On 04.05.2026 15:26, Dumitru Ceara wrote:
> On 4/23/26 5:04 PM, Alexandra Rukomoinikova via dev wrote:
>> Commit [1] added handling for E/W ICMPv4/v6 "fragmentation needed"
>> packets generated for overlay tunneled traffic. This was required
>> because kernel generates ICMP "need frag" packet when a tunneled
>> packet exceeds the path MTU, and such packets were previously
>> dropped due to metadata needing to be swapped.
>>
>> However, it did not cover the case where similar ICMP packets arrive
>> from RAMP tunnels. Such packets are not subject to the same metadata
>> handling constraints, since VXLAN encapsulation in this case does not
>> encode port in the VNI field, and, also, packets are delivered directly
>> to the destination VIF MAC address.
>>
>> As a result, they do not match the added for such packets rules and are
>> dropped. Exclude packets coming from VTEP tunnels from this special handling.
>>
>> [1] 
>> https://github.com/ovn-org/ovn/commit/221476a01f2670cf4eb78cd9353e709cb8a16329
>> Fixes: 221476a01f26 ("ovn: Add tunnel PMTUD support.")

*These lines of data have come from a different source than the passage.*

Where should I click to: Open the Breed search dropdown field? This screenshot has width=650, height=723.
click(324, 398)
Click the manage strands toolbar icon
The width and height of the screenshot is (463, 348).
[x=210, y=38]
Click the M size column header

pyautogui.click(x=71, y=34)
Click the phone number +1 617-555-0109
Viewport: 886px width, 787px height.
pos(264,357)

>> Signed-off-by: Alexandra Rukomoinikova <[email protected]>
>>   ---
>>    v2 --> v3: removed ACK since i changed code
>>               added helper function for all get is-vtep calls
>>               changed naming from is_vtep -> to is_ramp
>>    v1 --> v2: added ACK by
>>               rename add_tunnel_ingress_icmp_need_frag_flow func to 
>> add_tunnel_ingress_pmtud_flows
>>               fixed Lorenzo's comments
>> ---
> Hi Alexandra,
>
> Thanks for this new revision!
>
>>   controller/encaps.c          | 29 +++++++++-----
>>   controller/encaps.h          |  7 ++++
>>   controller/local_data.c      |  1 +
>>   controller/local_data.h      |  1 +
>>   controller/physical.c        | 77 ++++++++++++++++++++++--------------
>>   tests/ovn-controller-vtep.at |  4 ++
>>   6 files changed, 80 insertions(+), 39 deletions(-)
>>
>> diff --git a/controller/encaps.c b/controller/encaps.c
>> index 61f41bf3a..919eea432 100644
>> --- a/controller/encaps.c
>> +++ b/controller/encaps.c
>> @@ -25,7 +25,6 @@
>>   #include "lib/ovn-sb-idl.h"
>>   #include "lib/ovsdb-idl.h"
>>   #include "ovn-controller.h"
>> -#include "smap.h"
>>   
>>   VLOG_DEFINE_THIS_MODULE(encaps);
>>   
>> @@ -44,6 +43,7 @@ encaps_register_ovs_idl(struct ovsdb_idl *ovs_idl)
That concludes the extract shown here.